LARGO — The Pinellas County School Board will debate a tax rate increase tonight to stave off more budget cuts.
The district's proposed $1.4 billion budget for 2009-10 calls for a new tax rate of $8.35 for every $1,000 of taxable property value, up from last year's rate of $8.06.
The owner of a home with a taxable value of $150,000 after exemptions would pay $1,253 — up $44 from last year.
Board members say the hike is needed to offset a projected $19 million shortfall that remained even after they sliced next year's budget by $37.5 million.
"The bottom line comes down to having to furlough people between six to 11 days vs. one to three days," said board member Carol Cook.
With property values down by 11 percent, the proposed hike still will bring in $45.6 million less than last year.
In the past two years, Pinellas has been forced to repeatedly trim its budget because of a sour economy, dwindling enrollment and historic cuts in state education spending.
The recommended budget is shored up by $37.7 million in federal stimulus money. It cuts $11.5 million from transportation.
It includes no money for teacher raises.
The teachers union says a small "step" increase in pay would cost about $4 million. Marshall Ogletree, the union's executive director, says the district can find that money by trimming elsewhere and dipping into reserves.

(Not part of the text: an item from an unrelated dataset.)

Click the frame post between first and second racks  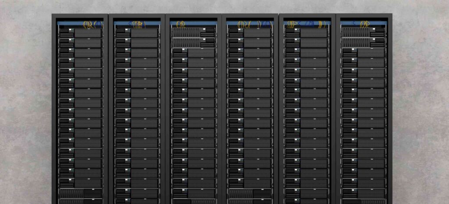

"Have they looked at every item?" he said. "I'm not convinced they have."
Among other cuts, the district closed six schools and consolidated four others to reduce next year's costs. Cook said reducing reserves is not a good idea, noting the stimulus funds will dry up in two years and the state's revenue picture remains cloudy.
The school tax rate is mostly set by the state. Continuing a nine-year trend, the state is again forcing districts to pay a greater share of education funding next year.
The district, however, is also taking advantage of power granted by the Legislature this spring to temporarily raise rates by $25 for every $100,000 of a property's assessed taxable value.
That increase requires approval from five of seven board members.